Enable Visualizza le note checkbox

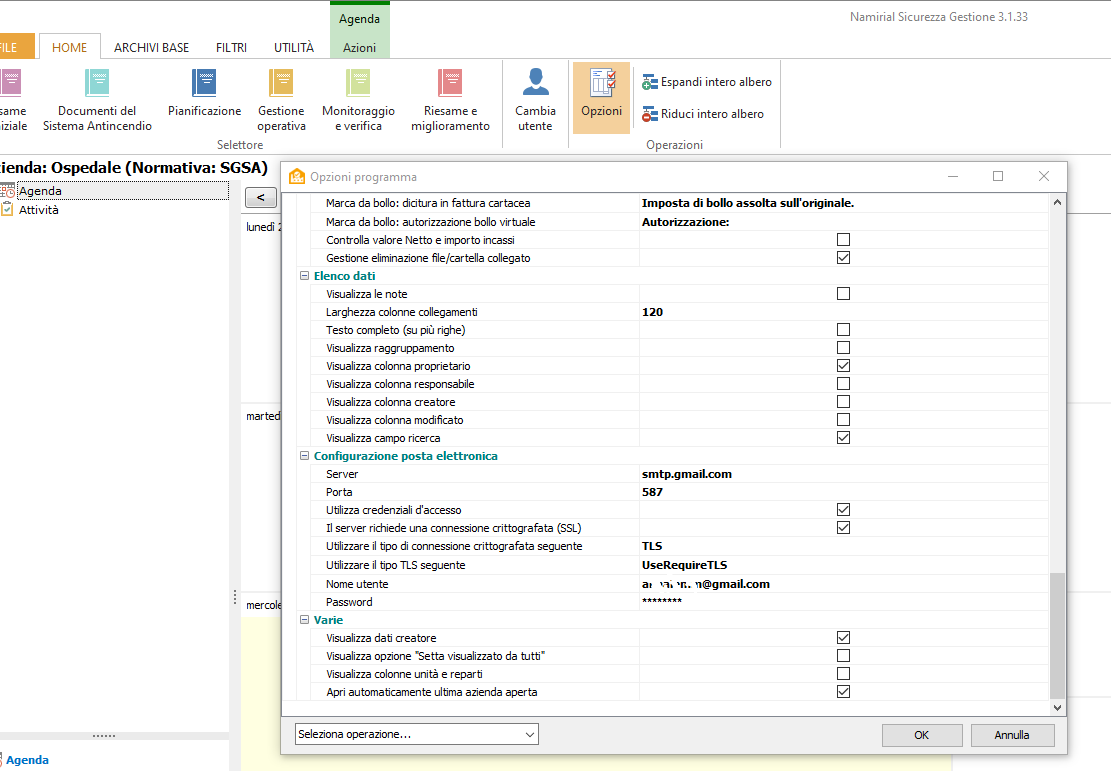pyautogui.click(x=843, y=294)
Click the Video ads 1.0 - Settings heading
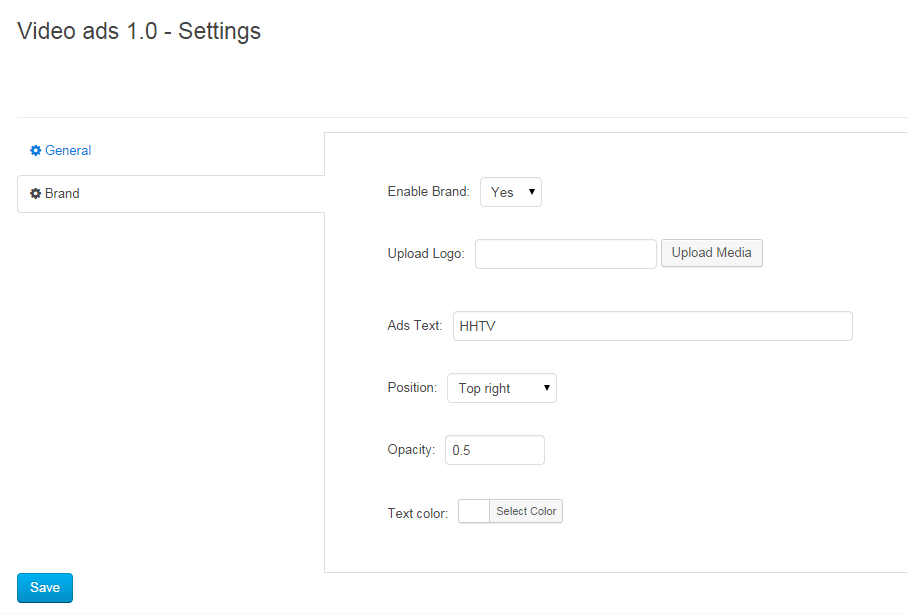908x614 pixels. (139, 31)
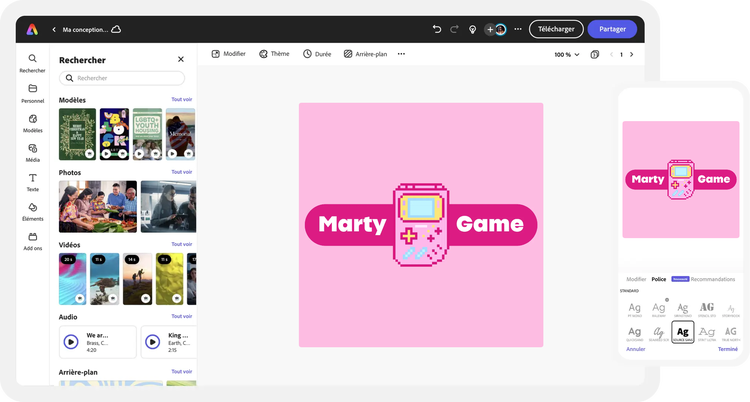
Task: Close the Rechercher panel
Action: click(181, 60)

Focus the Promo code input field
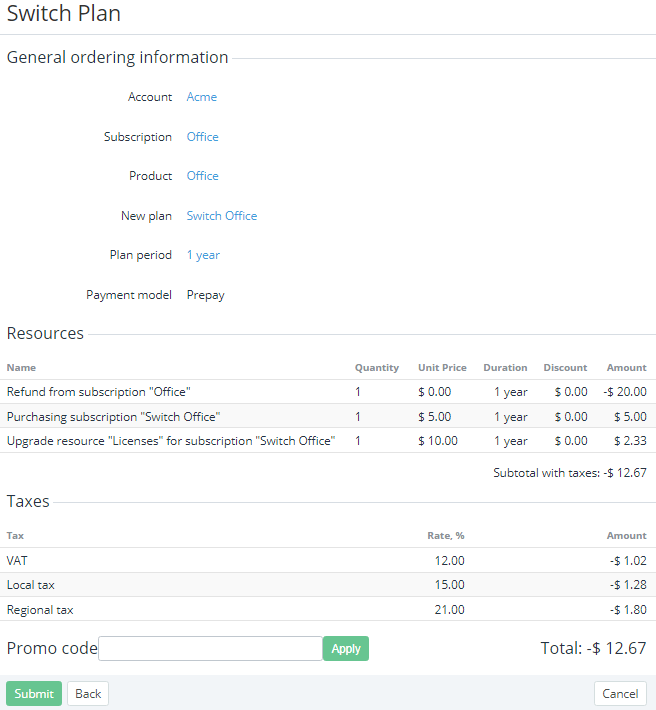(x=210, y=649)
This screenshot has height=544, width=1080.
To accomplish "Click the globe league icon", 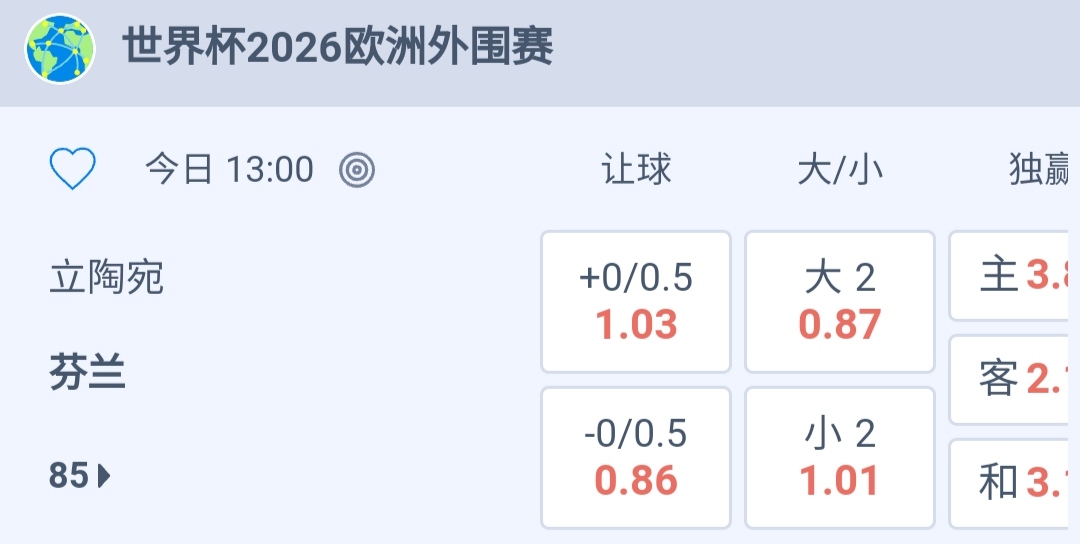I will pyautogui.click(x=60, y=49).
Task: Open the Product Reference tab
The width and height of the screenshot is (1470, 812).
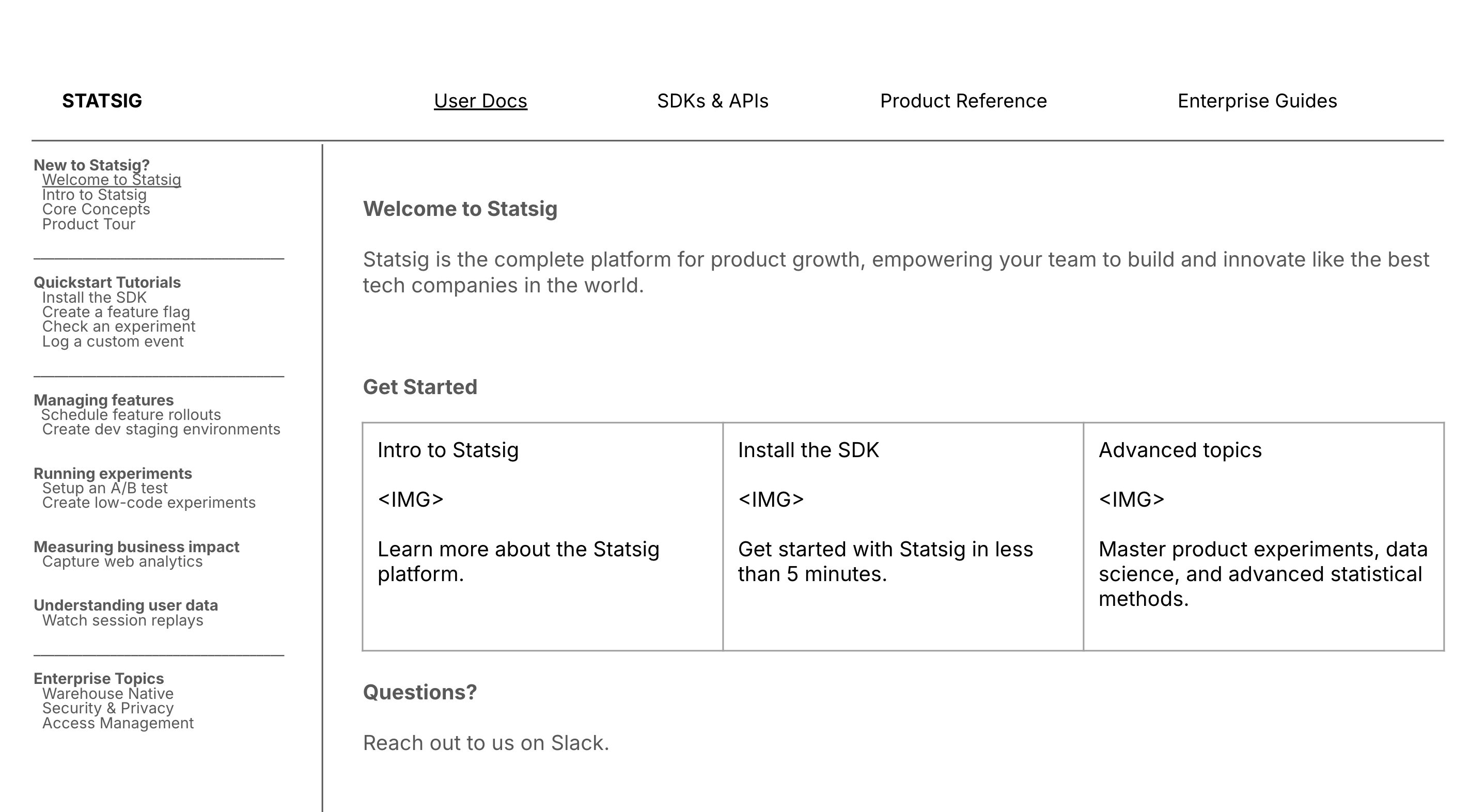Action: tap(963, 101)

========================================================================

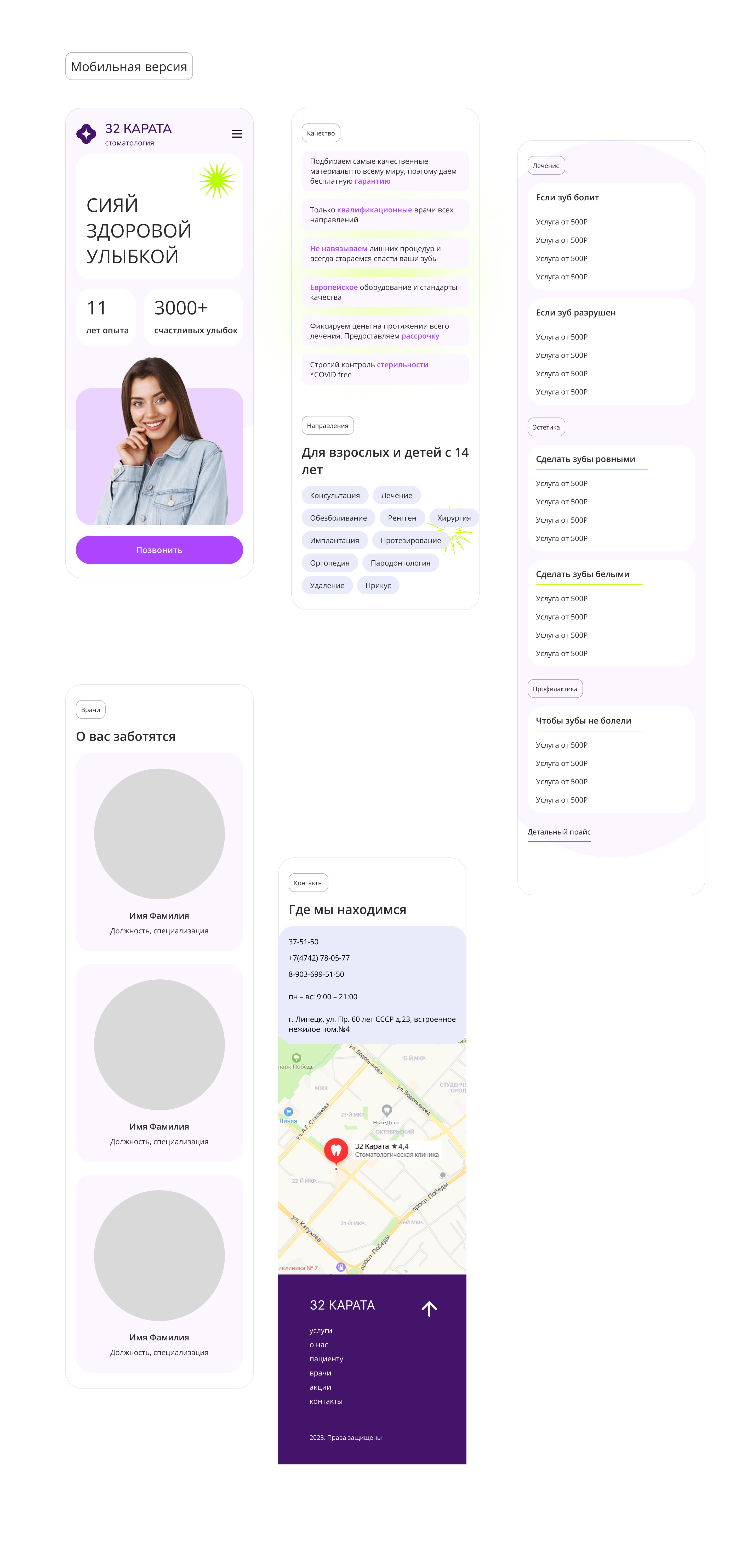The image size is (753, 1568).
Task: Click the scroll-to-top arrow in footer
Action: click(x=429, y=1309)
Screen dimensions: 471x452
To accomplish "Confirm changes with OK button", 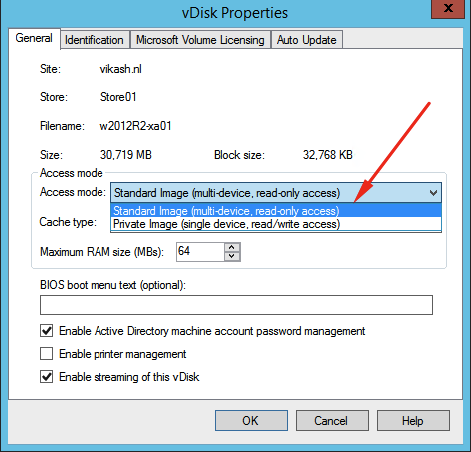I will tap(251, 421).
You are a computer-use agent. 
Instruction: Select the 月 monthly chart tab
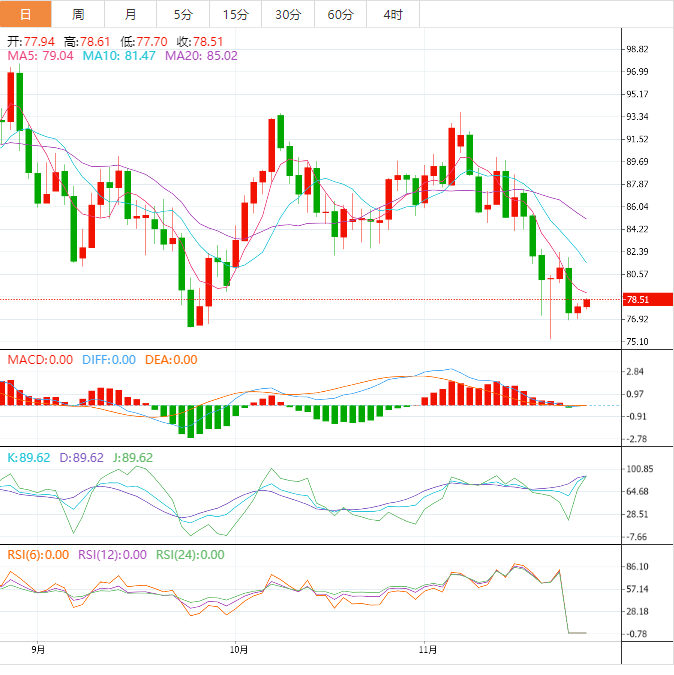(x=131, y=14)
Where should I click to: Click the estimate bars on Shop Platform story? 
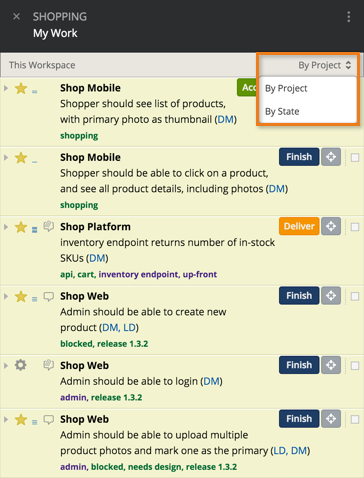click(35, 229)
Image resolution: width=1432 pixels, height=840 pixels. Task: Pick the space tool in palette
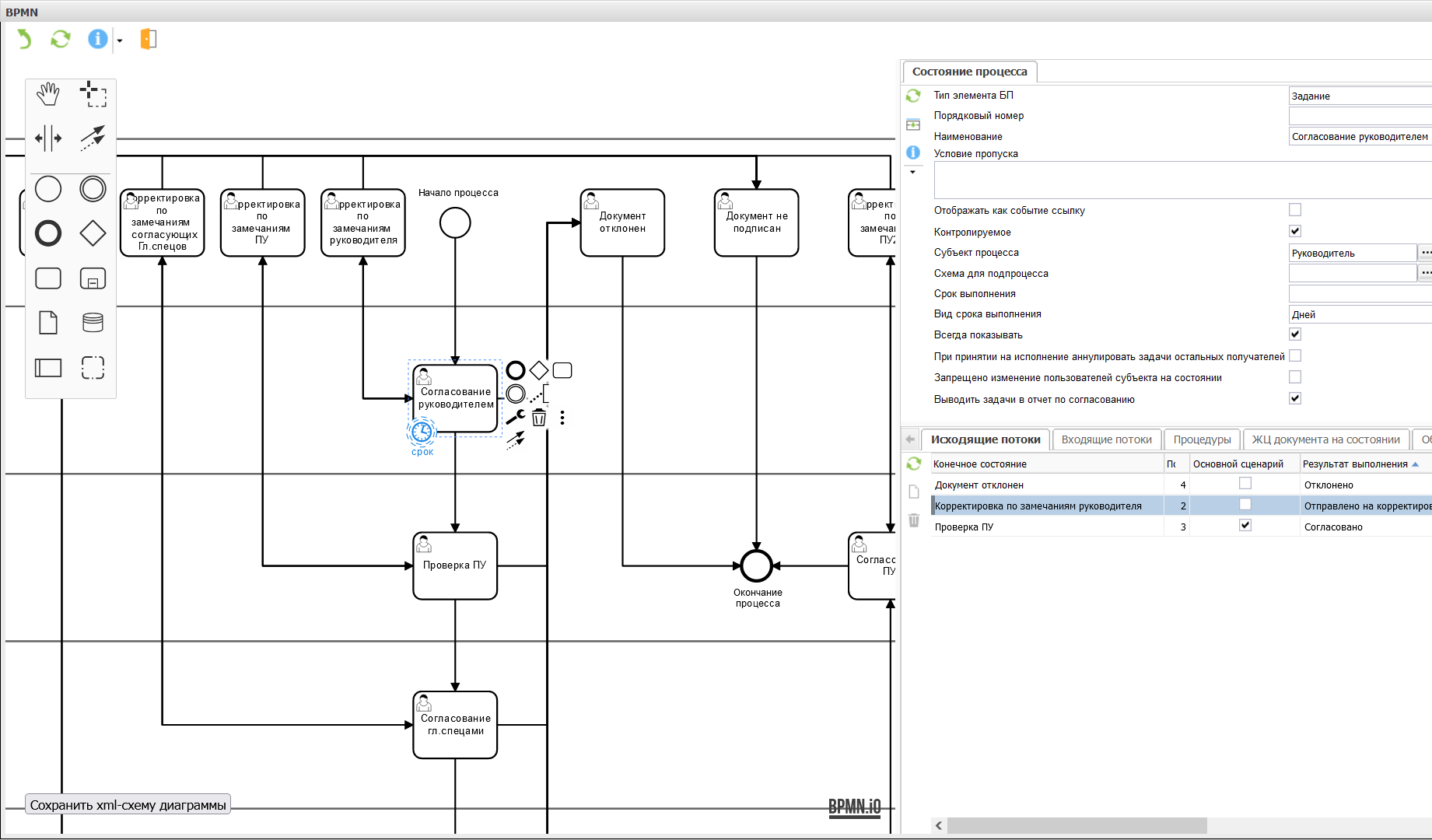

========================================================================

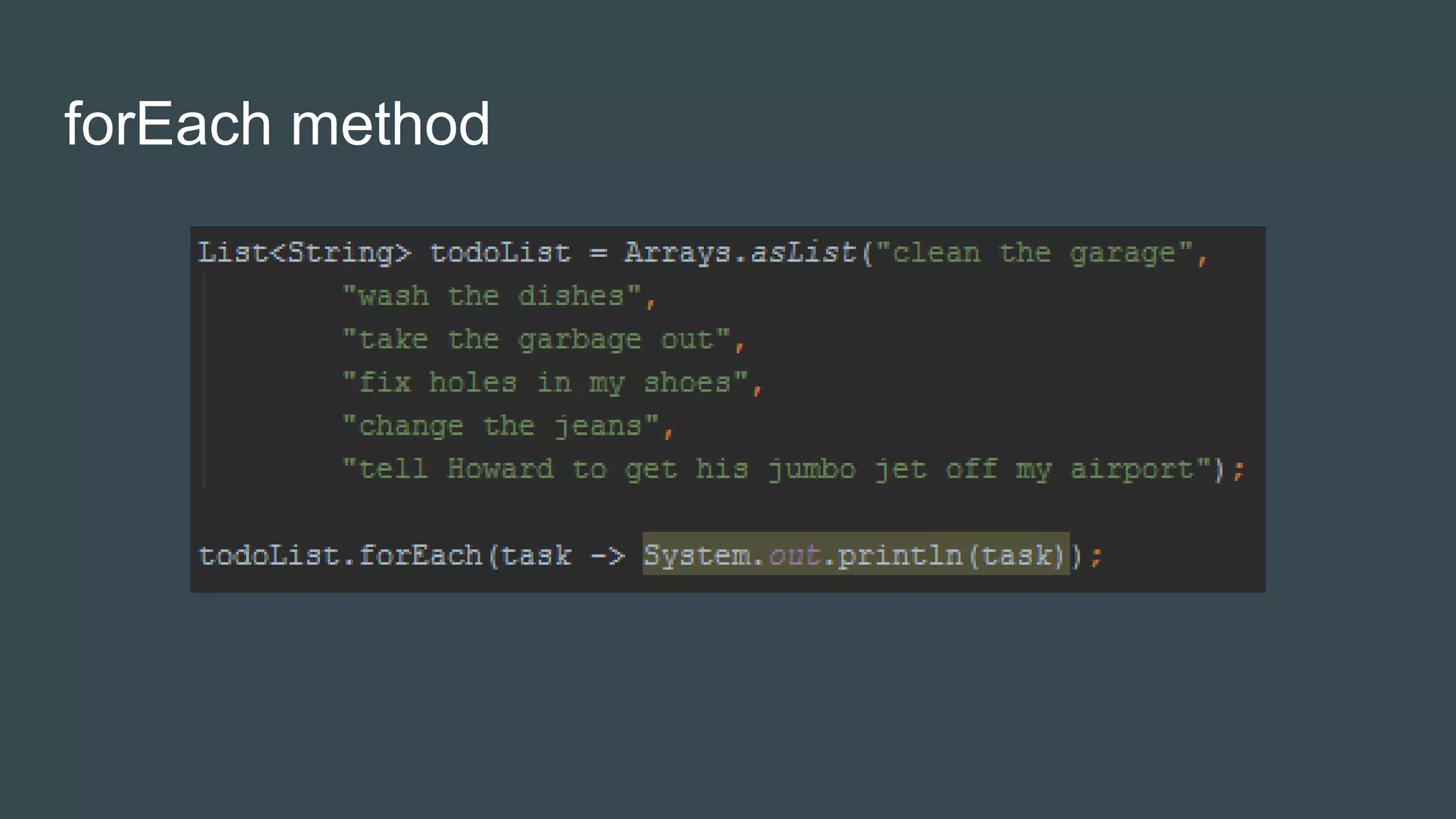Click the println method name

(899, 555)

========================================================================

• Exercise instructions: List every row above that contains the word "screenshot", copying each one in full. Treat uppercase and lowercase as different.

• The output:
This screenshot has height=544, width=1080.
The width and height of the screenshot is (1470, 812).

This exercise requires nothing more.